"El resto del dinero se destinará a la construcción de nuevos centros de datos y redes ferroviarias interurbanas, desarrollo de chips de inteligencia artificial de producción propia, fábricas inteligentes, estaciones de carga de vehículos eléctricos e instalaciones de energía de alto voltaje", explica en su informe el WSJ. Aunque el problema para el plan de Xi llega cuando entra en juego la colaboración de las entidades privadas teniendo en cuenta que muchas de las involucradas mantienen lazos con Estados Unidos.
Entre las empresas se encuentran gigantes como Huawei la cuál fue acusada por Donald Trump de tener conexiones de espionaje con el Partido Comunista Chino y por eso fue incluida en la lista negra de Estados Unidos.

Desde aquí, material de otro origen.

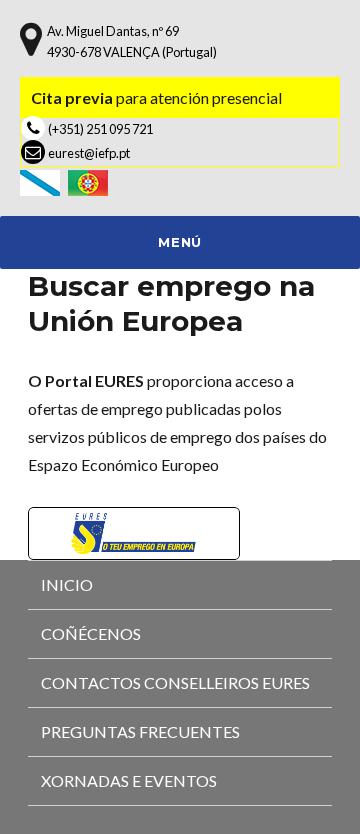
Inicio (67, 584)
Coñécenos (91, 633)
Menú (179, 242)
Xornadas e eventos (129, 780)
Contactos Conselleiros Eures (175, 682)
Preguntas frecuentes (140, 731)
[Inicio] (44, 180)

Si bien este es un gran momento para China teniendo en cuenta que Estados Unidos está hundido en crisis económica, pandemia que parece incontrolable y estallidos sociales contra el racismo y la violencia policial. Sin embargo la Casa Blanca de Trump prefiere ocuparse de lo que pasa fuera de la frontera antes que lidiar con los reclamos que existen a nivel nacional y que están disminuyendo sus posibilidades de ser reelegido en noviembre 2020. Tal es así que siguen trabajando para enfurecer a China y el Secretario de Estado, Mike Pompeo, viajará a un foro sobre la democracia en la cuál participará la presidenta de Taiwán, Tsai Ing-wen, y el activista de Hong Kong, Joshua Wong Chi-fung: dos de los grandes opositores de Xi.